• _INPUT FOR THIS TASK_
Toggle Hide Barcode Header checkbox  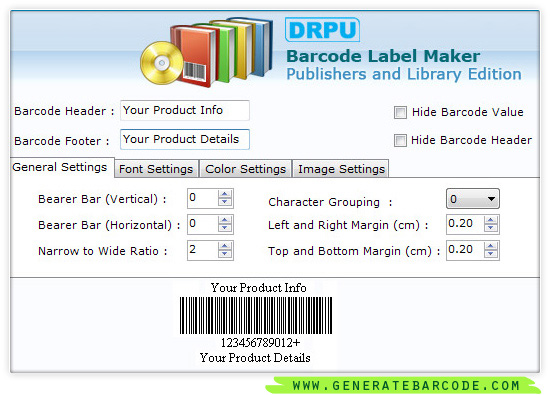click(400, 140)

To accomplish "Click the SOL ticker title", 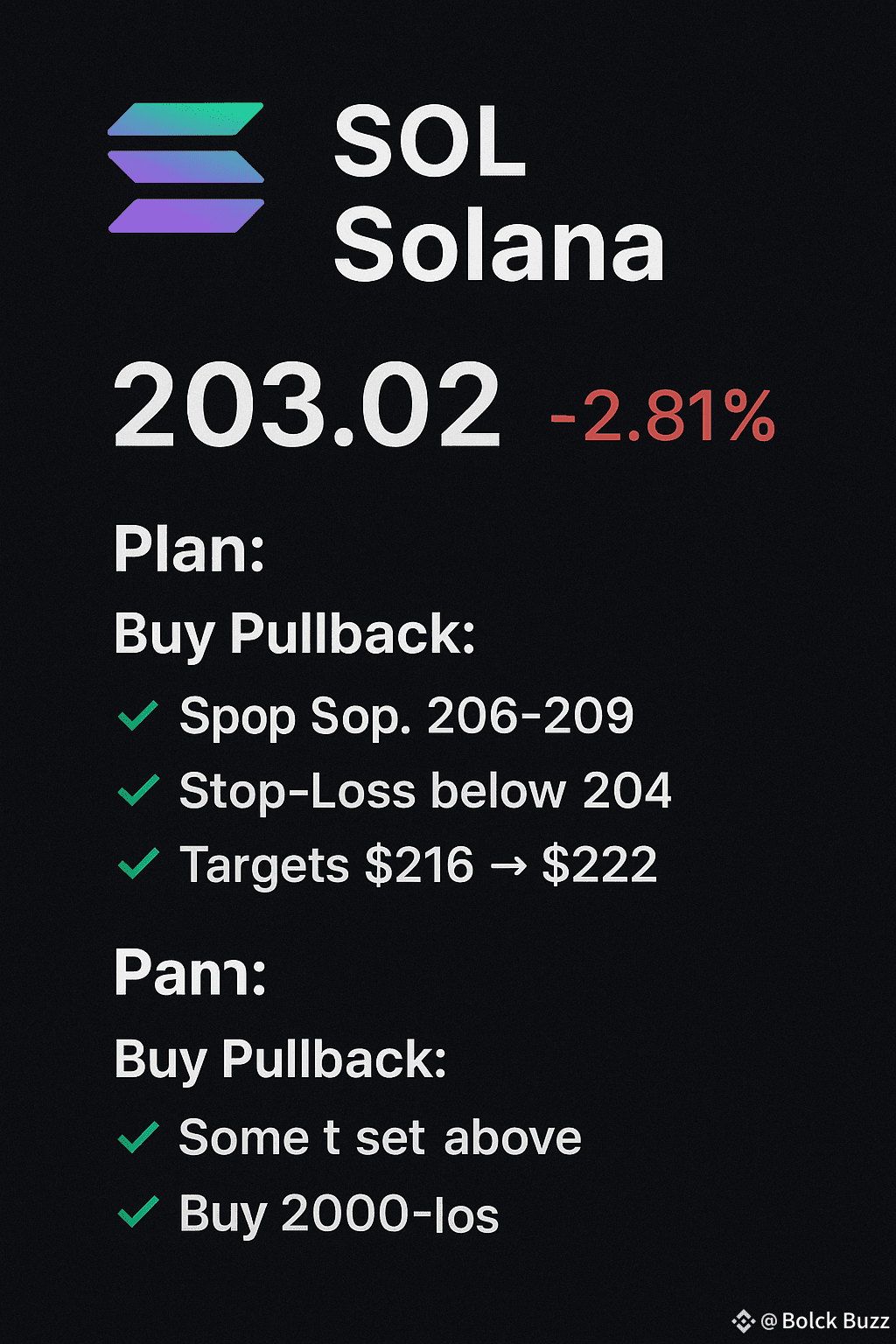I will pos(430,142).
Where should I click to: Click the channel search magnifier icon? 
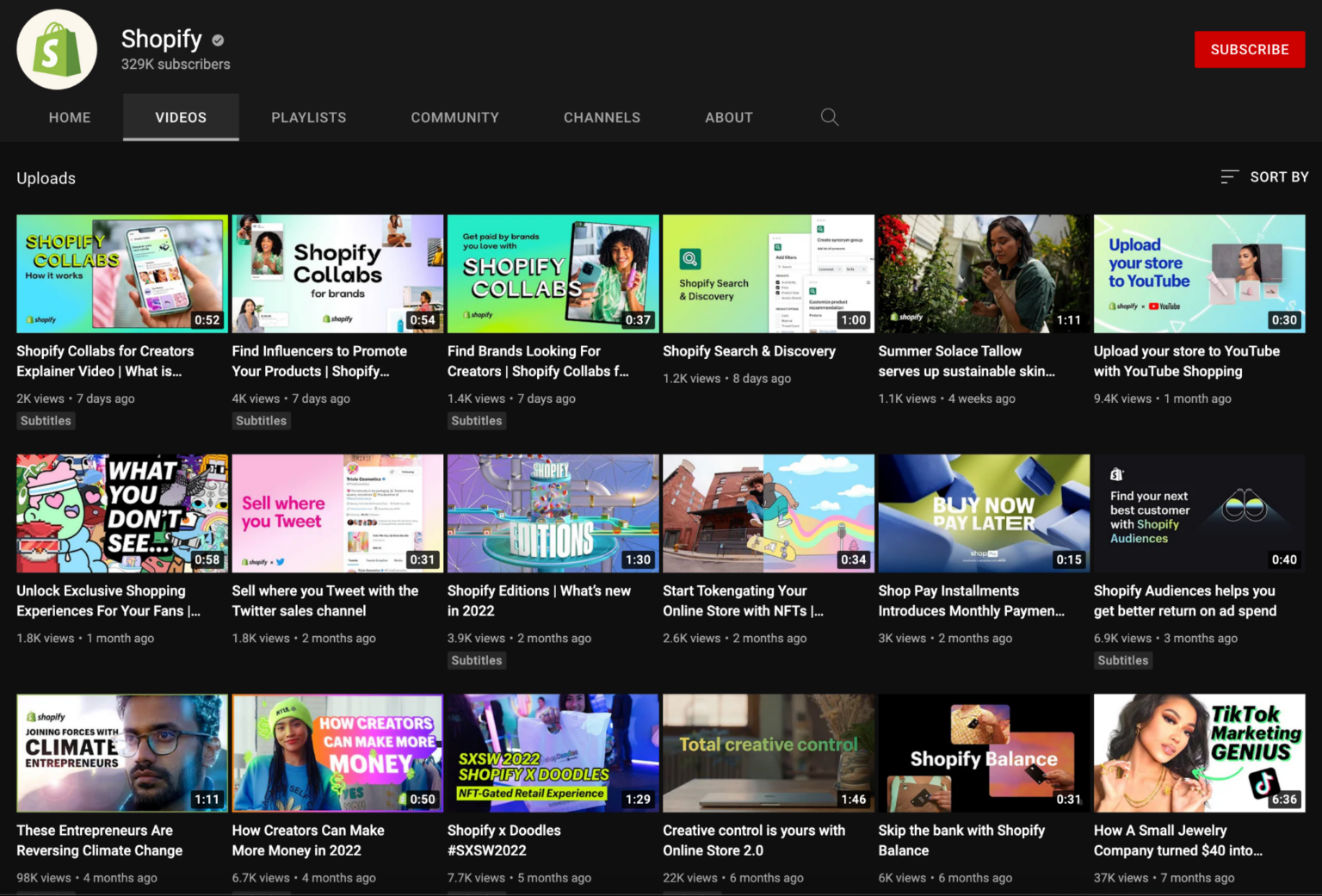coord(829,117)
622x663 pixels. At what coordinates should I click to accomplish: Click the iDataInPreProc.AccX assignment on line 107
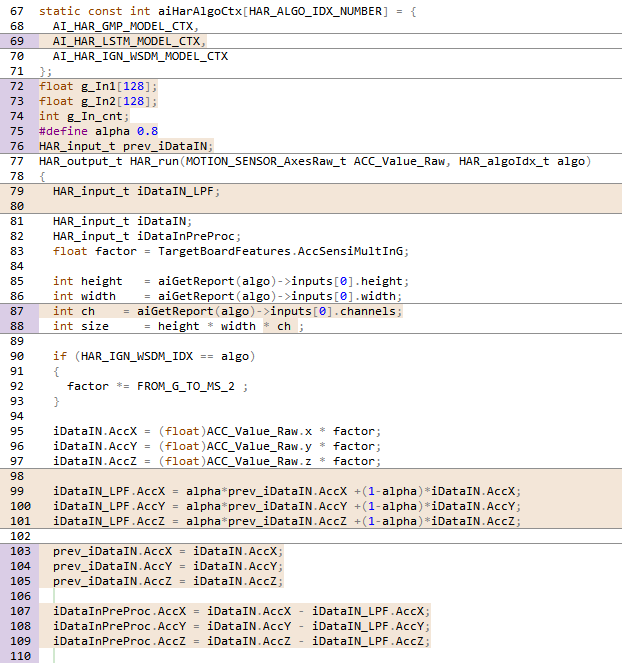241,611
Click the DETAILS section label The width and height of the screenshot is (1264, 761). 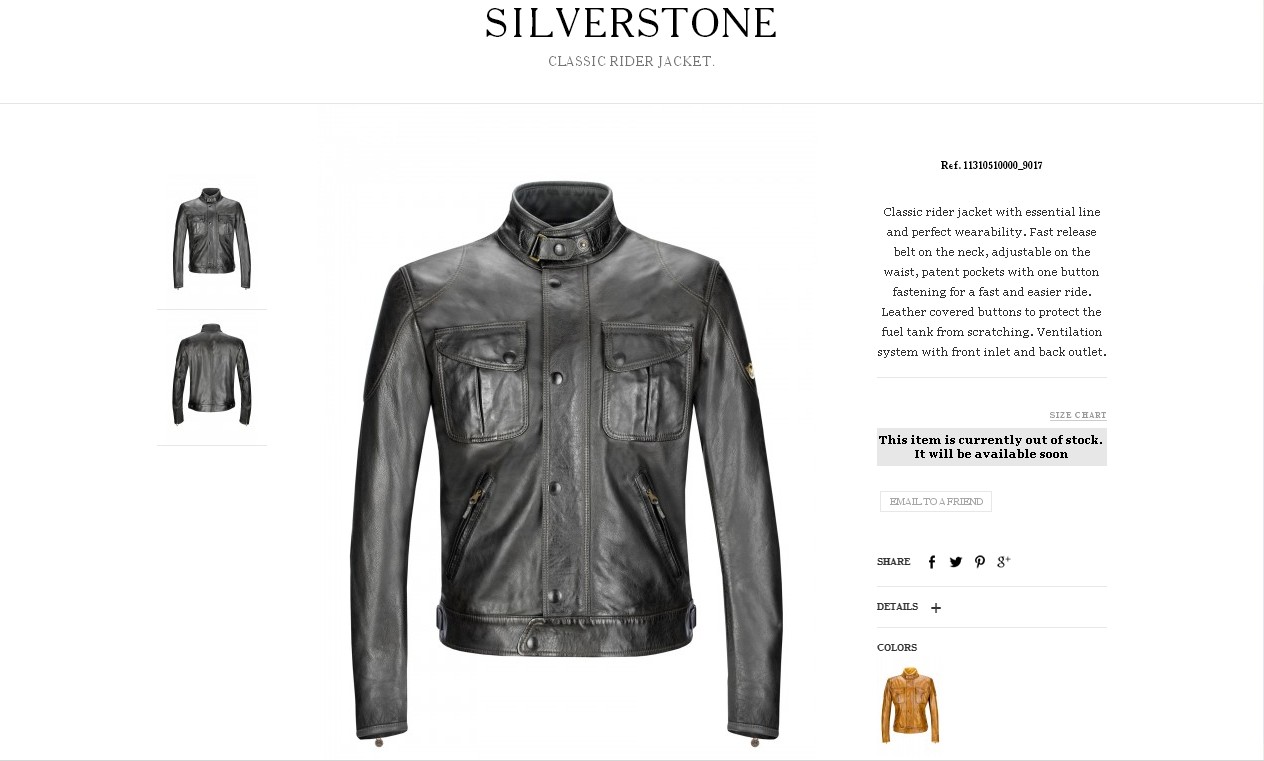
...
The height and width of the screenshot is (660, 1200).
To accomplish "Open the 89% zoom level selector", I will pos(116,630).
==
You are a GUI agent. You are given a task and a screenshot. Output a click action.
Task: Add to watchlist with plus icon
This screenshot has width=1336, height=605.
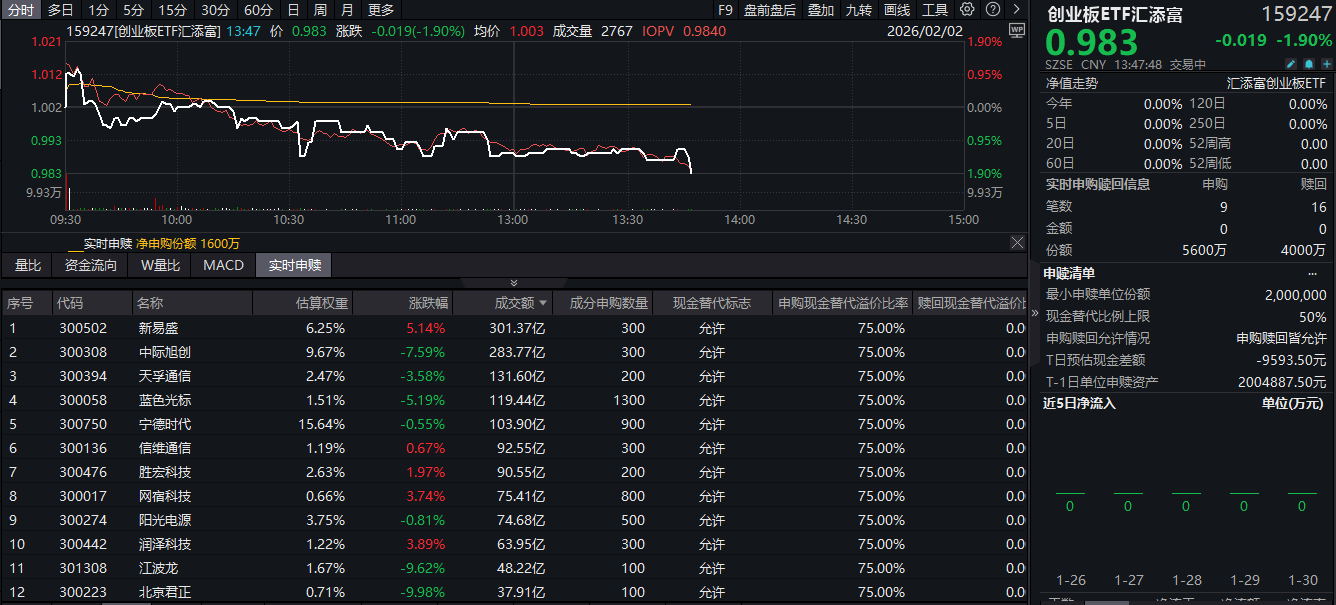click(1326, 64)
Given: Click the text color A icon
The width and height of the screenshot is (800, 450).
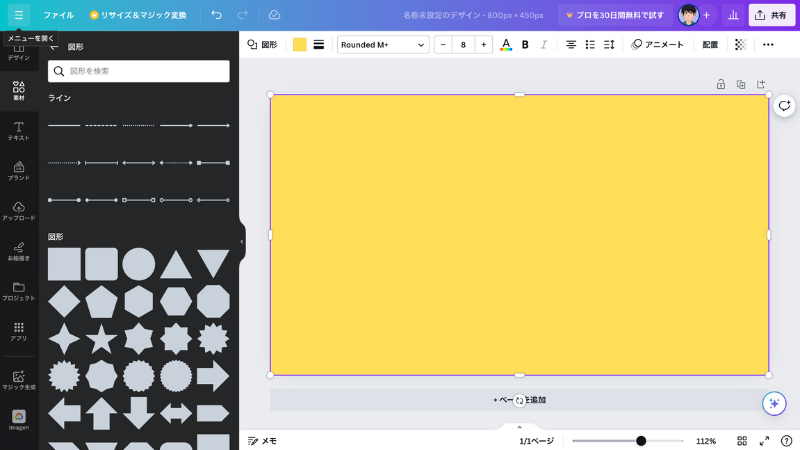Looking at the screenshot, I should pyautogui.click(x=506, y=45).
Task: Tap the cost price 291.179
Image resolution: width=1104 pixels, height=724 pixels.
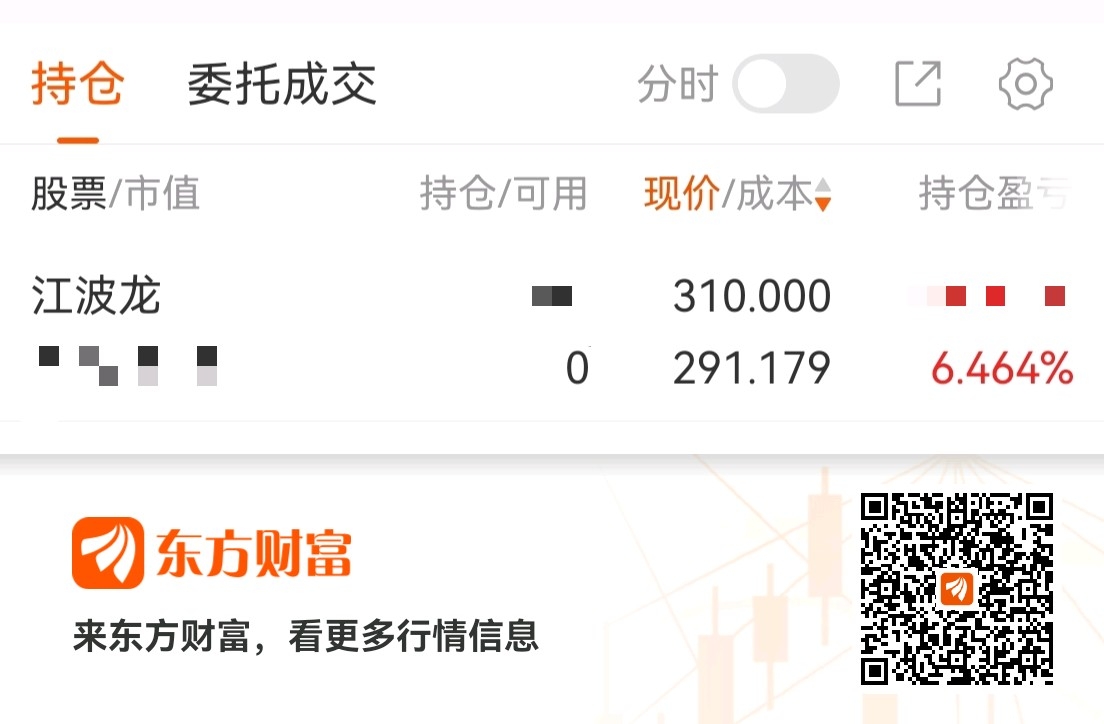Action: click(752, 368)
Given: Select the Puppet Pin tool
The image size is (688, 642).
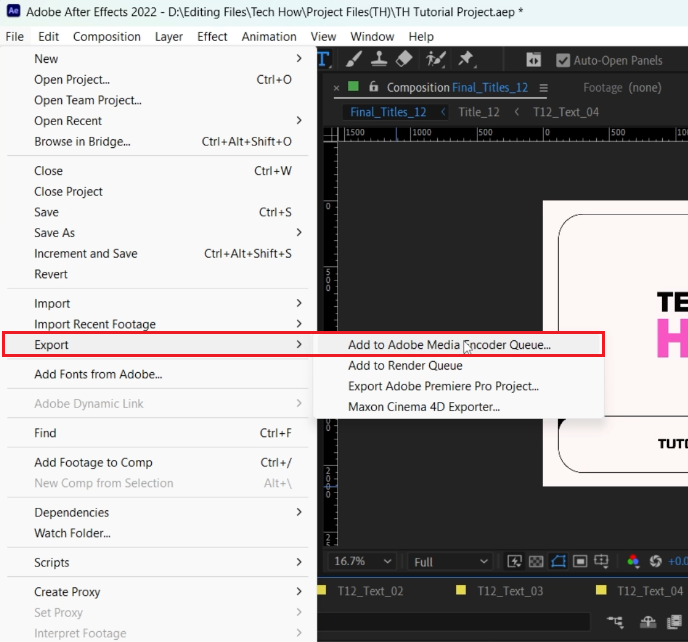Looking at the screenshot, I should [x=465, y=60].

• _INSTRUCTIONS TO FOLLOW_
Above are some records. Output exactly the lines from the one that contains "Where should I" to the one that contains "Click the DETAILS", keeping both, and omit the pictures.

• _RESPONSE AREA_
Where should I click to: Click the channel search magnifier icon? 
coord(829,117)
622x663 pixels. At what coordinates should I click to accomplish: Click the iDataInPreProc.AccX assignment on line 107
241,611
Click the DETAILS section label The width and height of the screenshot is (1264, 761). 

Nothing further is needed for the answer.